It would be nice for Word to allow you to right-click and copy text from Wikipedia into your Word document; it would be even better if it automatically added it and added either a footnote or a hyperlink back to the source document. Sadly, nothing like that is available.
It’s somewhat weird, then, to discover that feature in Insert > Wikipedia, a Wikipedia app for Word that was built into my preview copy of Word 2016. Highlight a word or phrase and click the Wikipedia app, and a more robust version of Wikipedia opens up. Even better, any image that appears in the pane can be clicked once to add it to the text, with attribution (and license info) automatically appended. It also searches on any text you highlight as you’re writing or editing. These are all nice touches.
Not so nice is the portal to the Apps for Office store, which has not been updated for Office 2016. A lack of Office apps or plug-ins is one thing, but you still can’t see what others have said about the apps in question. There’s also a big “Trust It” button that basically serves as a warning to download plugins at your own risk. No wonder the Apps for Office store basically failed.
Note that all these additional insights, however, can seriously cramp anything but a widescreen monitor.
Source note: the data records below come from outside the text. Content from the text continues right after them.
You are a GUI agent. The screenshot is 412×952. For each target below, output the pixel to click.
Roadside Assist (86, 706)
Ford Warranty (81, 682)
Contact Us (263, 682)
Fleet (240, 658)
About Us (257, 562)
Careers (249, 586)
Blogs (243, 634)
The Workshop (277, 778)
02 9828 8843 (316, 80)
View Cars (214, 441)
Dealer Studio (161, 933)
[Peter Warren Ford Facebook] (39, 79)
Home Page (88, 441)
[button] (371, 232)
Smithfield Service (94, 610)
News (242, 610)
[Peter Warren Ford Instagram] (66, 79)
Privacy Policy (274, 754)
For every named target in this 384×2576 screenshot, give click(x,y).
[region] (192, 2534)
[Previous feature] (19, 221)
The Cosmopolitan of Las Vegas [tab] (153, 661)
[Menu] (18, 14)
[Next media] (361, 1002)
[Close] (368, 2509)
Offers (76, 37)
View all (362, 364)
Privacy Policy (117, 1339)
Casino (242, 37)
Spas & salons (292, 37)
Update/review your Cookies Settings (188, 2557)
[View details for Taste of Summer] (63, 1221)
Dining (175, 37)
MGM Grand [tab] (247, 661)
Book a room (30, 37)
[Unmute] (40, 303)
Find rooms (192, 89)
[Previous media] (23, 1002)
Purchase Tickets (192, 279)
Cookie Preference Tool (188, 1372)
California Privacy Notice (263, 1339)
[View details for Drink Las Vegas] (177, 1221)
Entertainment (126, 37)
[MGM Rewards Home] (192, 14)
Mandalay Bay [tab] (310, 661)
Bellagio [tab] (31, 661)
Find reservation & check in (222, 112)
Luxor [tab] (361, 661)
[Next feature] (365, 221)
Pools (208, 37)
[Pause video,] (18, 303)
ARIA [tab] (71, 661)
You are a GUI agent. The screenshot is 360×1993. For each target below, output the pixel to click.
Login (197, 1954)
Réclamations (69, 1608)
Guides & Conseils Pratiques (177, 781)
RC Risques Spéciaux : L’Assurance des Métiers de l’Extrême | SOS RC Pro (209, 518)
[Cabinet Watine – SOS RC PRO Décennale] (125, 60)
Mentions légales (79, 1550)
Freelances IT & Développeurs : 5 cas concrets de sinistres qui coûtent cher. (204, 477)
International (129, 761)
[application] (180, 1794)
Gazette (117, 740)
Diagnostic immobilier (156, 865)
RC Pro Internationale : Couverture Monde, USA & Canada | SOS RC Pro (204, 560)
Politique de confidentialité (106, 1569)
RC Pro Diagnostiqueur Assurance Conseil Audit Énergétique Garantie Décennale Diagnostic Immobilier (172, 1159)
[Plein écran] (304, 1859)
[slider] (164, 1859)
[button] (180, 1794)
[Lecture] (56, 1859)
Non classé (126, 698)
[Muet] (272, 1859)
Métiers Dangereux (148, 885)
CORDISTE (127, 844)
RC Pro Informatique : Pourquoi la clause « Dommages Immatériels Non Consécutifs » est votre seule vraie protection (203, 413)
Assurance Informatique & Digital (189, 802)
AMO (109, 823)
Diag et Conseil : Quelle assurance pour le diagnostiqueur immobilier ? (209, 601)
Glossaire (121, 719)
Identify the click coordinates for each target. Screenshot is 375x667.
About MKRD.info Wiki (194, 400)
You could potentially have a document recovery pane, revision pane, Insights pane, and Wikipedia pane all bracketing your main document. On a standard 1080p monitor, however, it looked just fine.
PowerPoint shows collaboration’s pain points
PowerPoint—the tool of most modern presentations—is an appropriate place to talk about what Microsoft is trying to accomplish with collaboration, and where it struggles.
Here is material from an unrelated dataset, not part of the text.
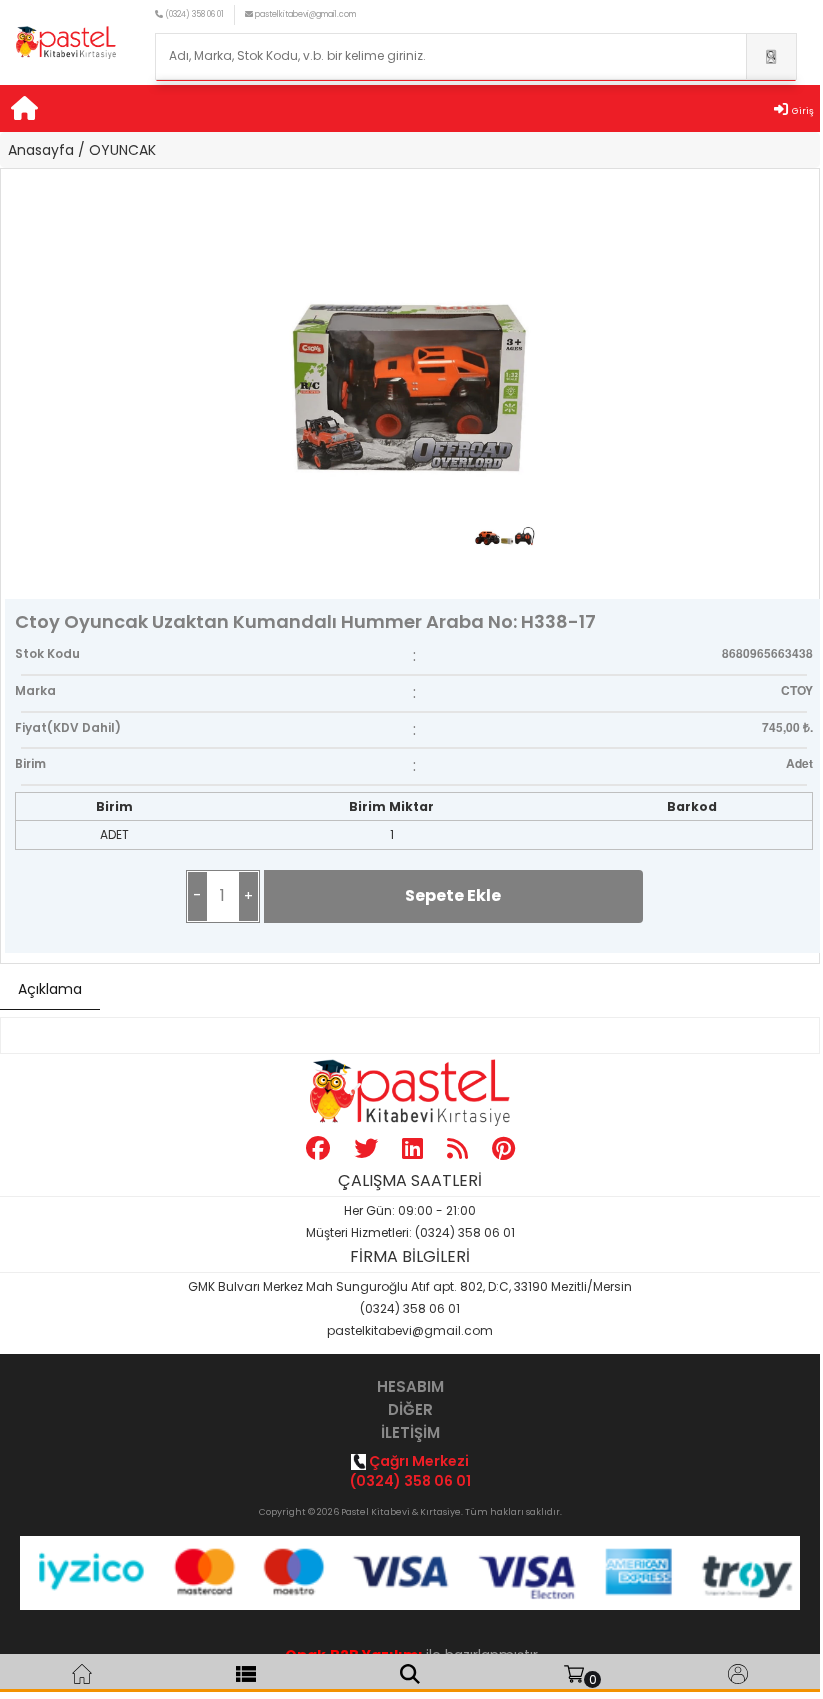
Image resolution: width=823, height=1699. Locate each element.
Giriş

In the upper right corner of most of the Office 2016 apps you’ll see a new “Share” button, which is where collaboration takes place. For now, however, the sharing experience differs sharply between apps like PowerPoint and Word.
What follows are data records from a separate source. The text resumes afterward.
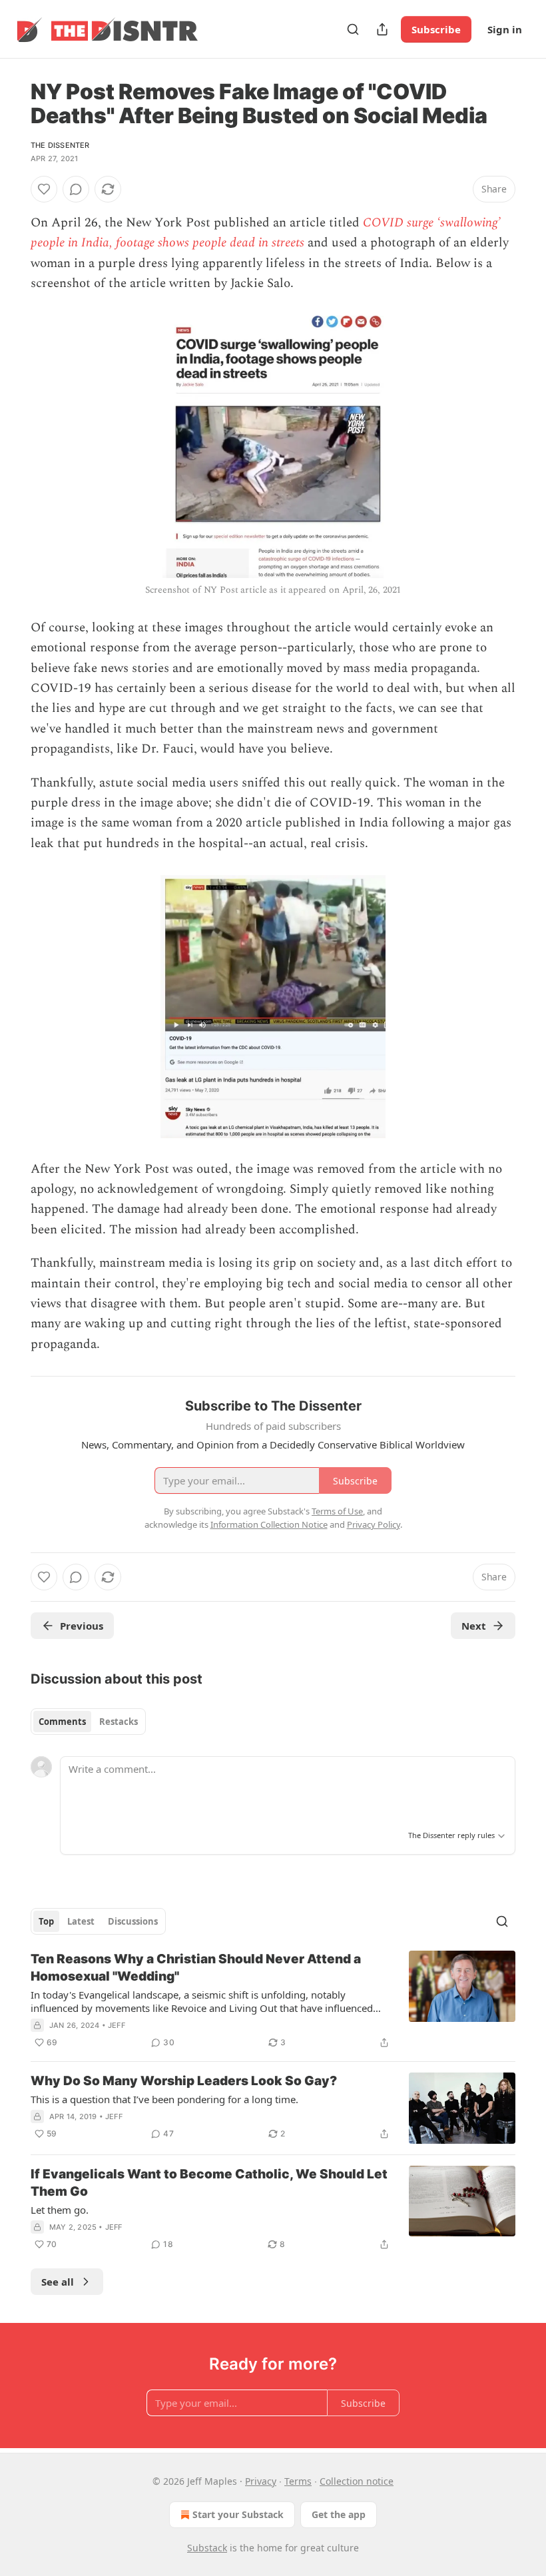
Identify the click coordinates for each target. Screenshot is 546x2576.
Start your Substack (238, 2514)
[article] (273, 2000)
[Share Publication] (382, 29)
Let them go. (60, 2209)
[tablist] (88, 1721)
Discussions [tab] (133, 1921)
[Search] (353, 29)
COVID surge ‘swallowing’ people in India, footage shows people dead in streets (266, 232)
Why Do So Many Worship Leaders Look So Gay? (184, 2081)
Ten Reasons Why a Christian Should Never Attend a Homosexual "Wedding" (196, 1967)
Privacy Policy (373, 1524)
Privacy (260, 2481)
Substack (207, 2547)
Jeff (116, 2025)
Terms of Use (337, 1511)
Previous (81, 1625)
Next (473, 1625)
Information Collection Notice (269, 1524)
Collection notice (357, 2481)
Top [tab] (46, 1921)
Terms (298, 2481)
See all (57, 2281)
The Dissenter (60, 145)
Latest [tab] (81, 1921)
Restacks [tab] (118, 1722)
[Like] (44, 189)
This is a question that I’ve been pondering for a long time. (164, 2099)
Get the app (339, 2514)
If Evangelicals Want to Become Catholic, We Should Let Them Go (209, 2182)
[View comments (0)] (76, 189)
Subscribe (436, 29)
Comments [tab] (62, 1722)
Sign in (504, 29)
Here’s how real-time collaboration works within Word: to share a document, you first save it to the cloud. Then you invite one or a series of people to edit it, using the Share button, which opens up an in-app message box. You can also eliminate all that and simply send a link. (Permissions are built in, so you can send one link to view, and another to edit.) I found using a link was better for casual editing, as the recipient can simply open the document as a “guest” in Word Online, rather than needing to type in his or her Microsoft password. (Otherwise, you’ll need a Microsoft account to authenticate yourself.)